◆ **Aim of the task**:
Include no pictures. Output exactly the lines from the one that contains "Pick the Fresh accord tag" through the final line of the entries.

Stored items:
=======
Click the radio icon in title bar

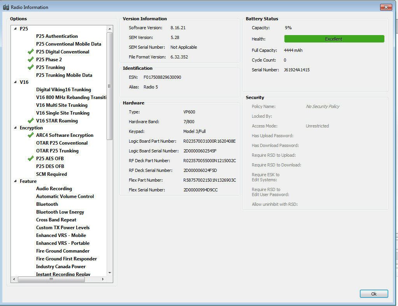[x=6, y=7]

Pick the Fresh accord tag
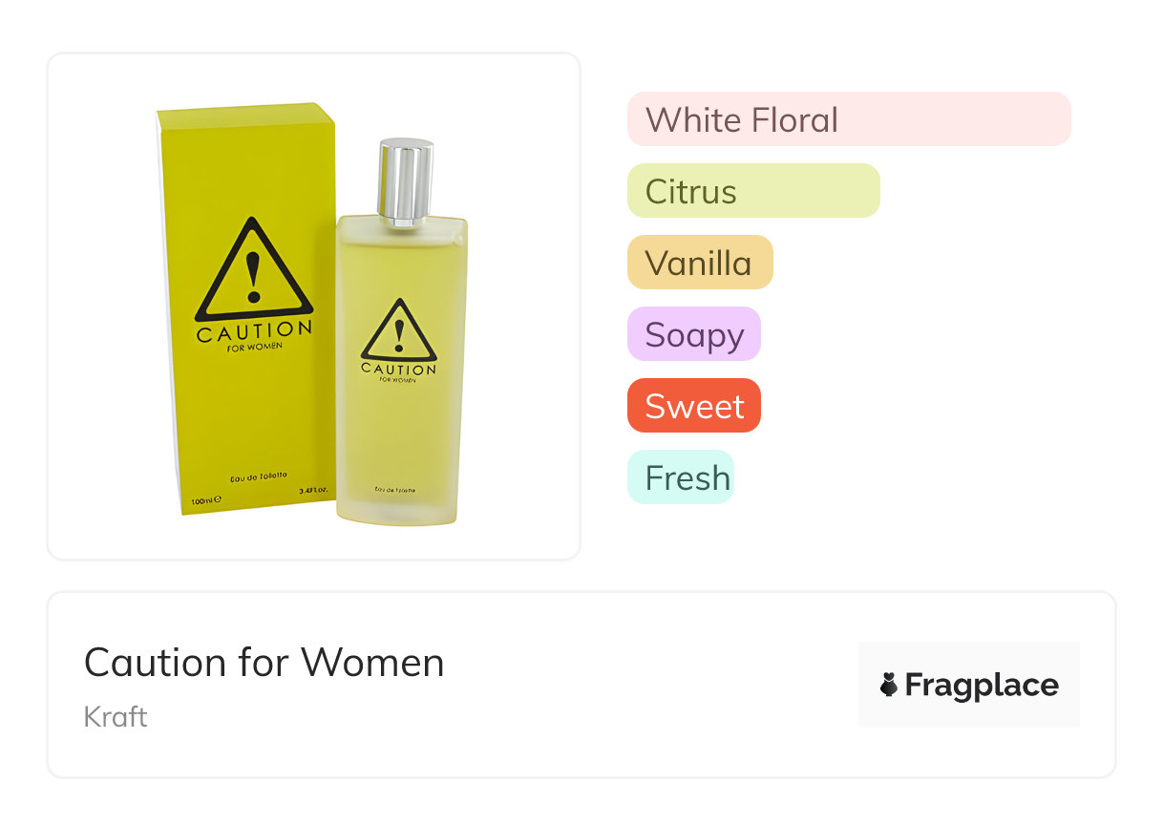681,477
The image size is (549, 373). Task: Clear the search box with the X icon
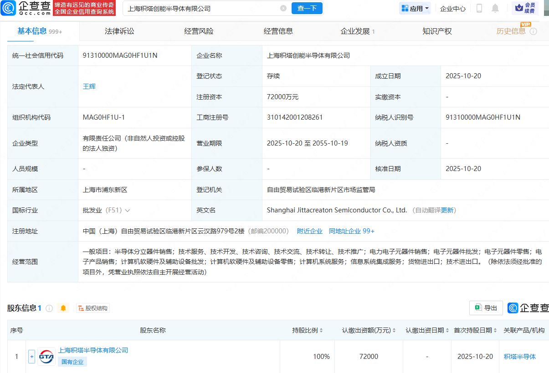tap(283, 8)
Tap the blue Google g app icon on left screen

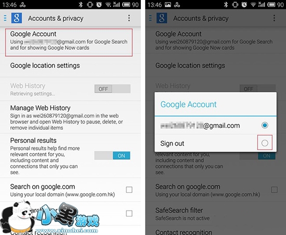(17, 18)
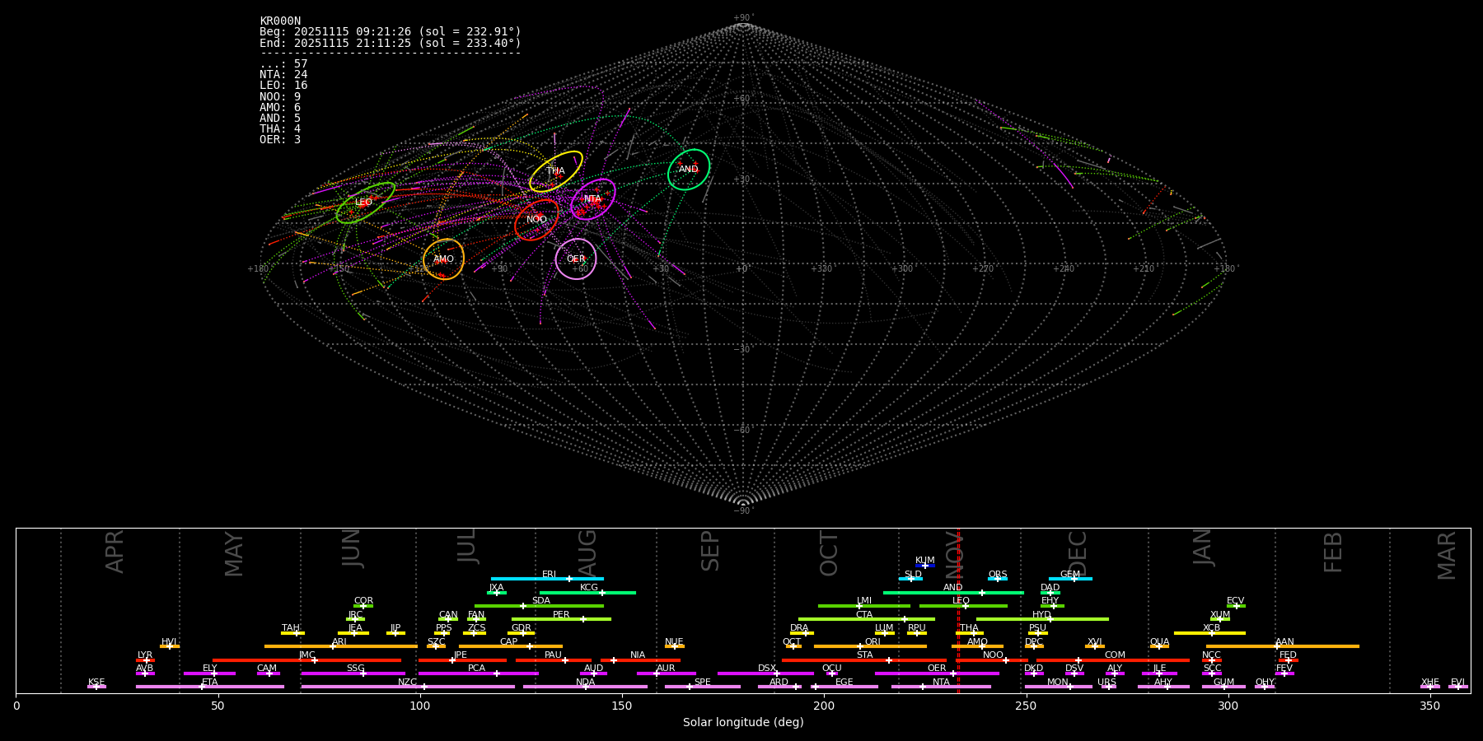Image resolution: width=1483 pixels, height=741 pixels.
Task: Click the 'Solar longitude (deg)' axis label
Action: pos(742,723)
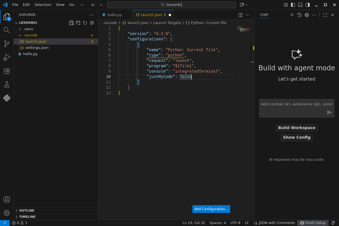The image size is (339, 226).
Task: Expand the Outline section
Action: [27, 211]
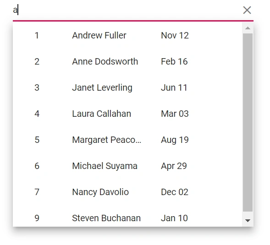Select the Michael Suyama row
The width and height of the screenshot is (270, 245).
(x=127, y=166)
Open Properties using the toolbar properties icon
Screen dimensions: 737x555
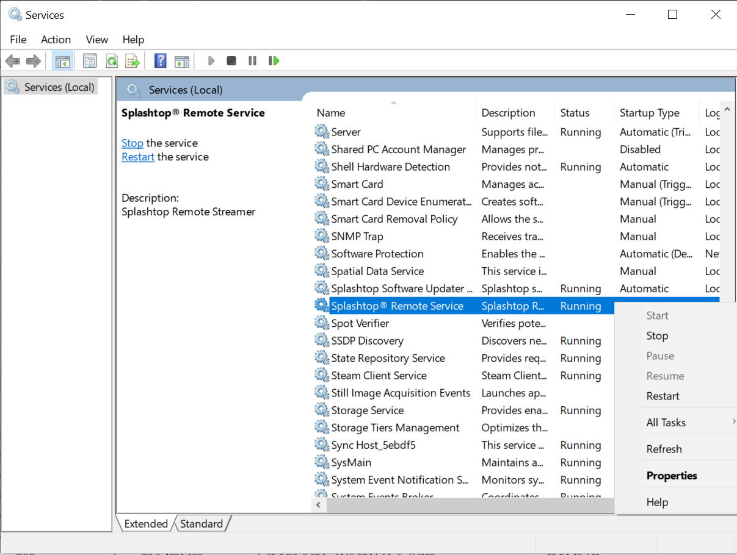[90, 60]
=======
◆ **The answer**:
Pick the Fresh accord tag
681,477
The image size is (549, 373). Task: Clear the search box with the X icon
tap(283, 8)
Tap the blue Google g app icon on left screen

(17, 18)
Image resolution: width=1483 pixels, height=741 pixels.
Task: Click the 'Solar longitude (deg)' axis label
Action: pos(742,723)
The image size is (339, 226).
Task: Expand the Outline section
Action: [27, 211]
Select the Michael Suyama row
The width and height of the screenshot is (270, 245).
(x=127, y=166)
Open Properties using the toolbar properties icon
Screen dimensions: 737x555
[90, 60]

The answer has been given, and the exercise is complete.